Sunday, November 26, 2006
Return to Leather working...
Now that my garden has shut down for the winter with all of the attendent grunt work complete, I decided to continue a previously aborted attempt at leatherworking.
I had decided to embark upon the mystery of leather working last spring, but my attentions were quickly diverted towards the arts of bow-crafting and metal working. Thus, after the consumption of enormous amounts of food over thanksgiving, I clumsily traversed down the basement of my house to fetch several pieces of cleaned rawhide, which had been drying for the last 5 months.
Now animal hides naturally contain high levels of collagen, the elusive protein that tends to make hide twist and contort in many different directions. Obviously we want fabrics to be smooth and pliant, thus more or less fashionable into clothing, containers, shoes...etc. Thus, rawhide needs to be purged of it's collagen, that is, it needs to be tanned. Pre-industrial societies around the planet found several ingenious ways of acheiving this result, none of them are very pleasant to the senses however.
Stone age North American Indian cultures tanned their leather by smearing a paste made of animal brains all over a wet piece of rawhide. Apparently, certain enzymes within brains neutralized the contorting effects of collagens. Europeans of the Middle Ages figured out that the alkaloids within wolf dung did much of the same thing...thus your average middle age tannery consisted of strips of hide being smoked by a dung fire.

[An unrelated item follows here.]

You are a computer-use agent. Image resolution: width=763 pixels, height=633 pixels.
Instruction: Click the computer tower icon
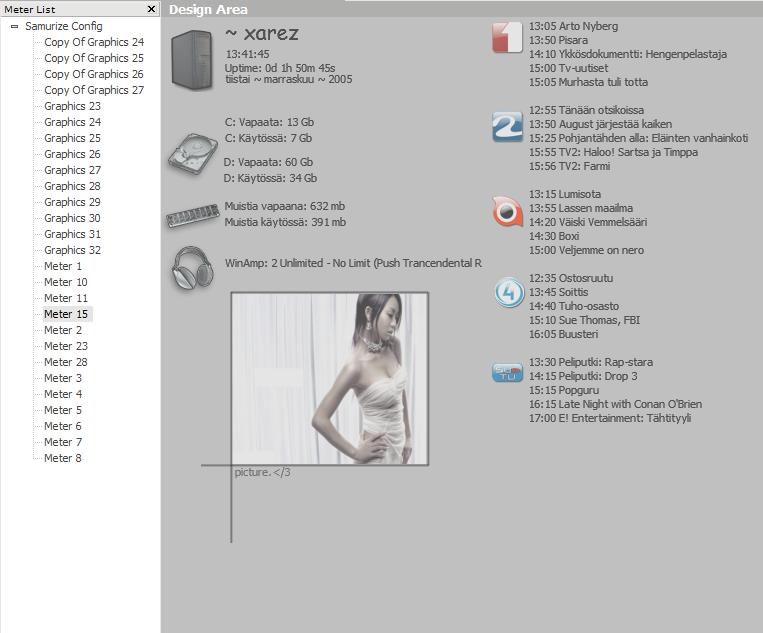pyautogui.click(x=191, y=60)
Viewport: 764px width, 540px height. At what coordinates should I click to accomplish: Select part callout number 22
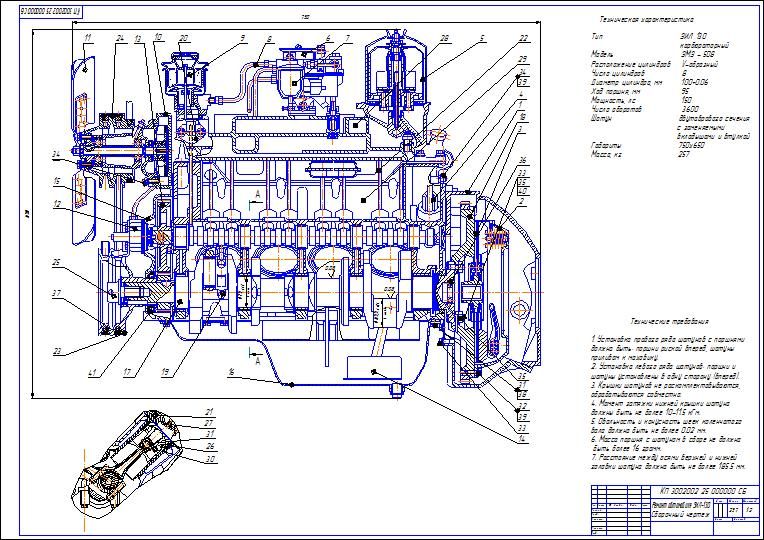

And then there's the middle eastern method of tanning. They apparently figured out that the bark of certain trees contained tannins which easily leached out the collagens within rawhide. Unfortunately, the leather thus produced were more than a bit poisonous to eat.
Thus, when all things are considered, I took the middle eastern option. I gathered all the left over maple and oak branches and shrubbery from last week's compost making and boiled them down. To this potion, I added sheets of rawhide. After hours of this boiling, the hard rawhide absorbed the reddish brown tannin elements and became soft and pliable. Drying took hours more.
I took a small strip of this leather and quickly fashioned the material into an ancient shepard's sling. The leather was very workable. It was easily cut into the right shape and held it's shape and dimensions with surprising durability. Just playing around with the sling, I managed to easily chuck stream pebbles out to 100 yards with it. The creation of the leather took at least 20 man hours of scraping, cleaning, boiling and drying. But the actual utilization of the material to create a very functional tool/weapon took less than 10 minutes.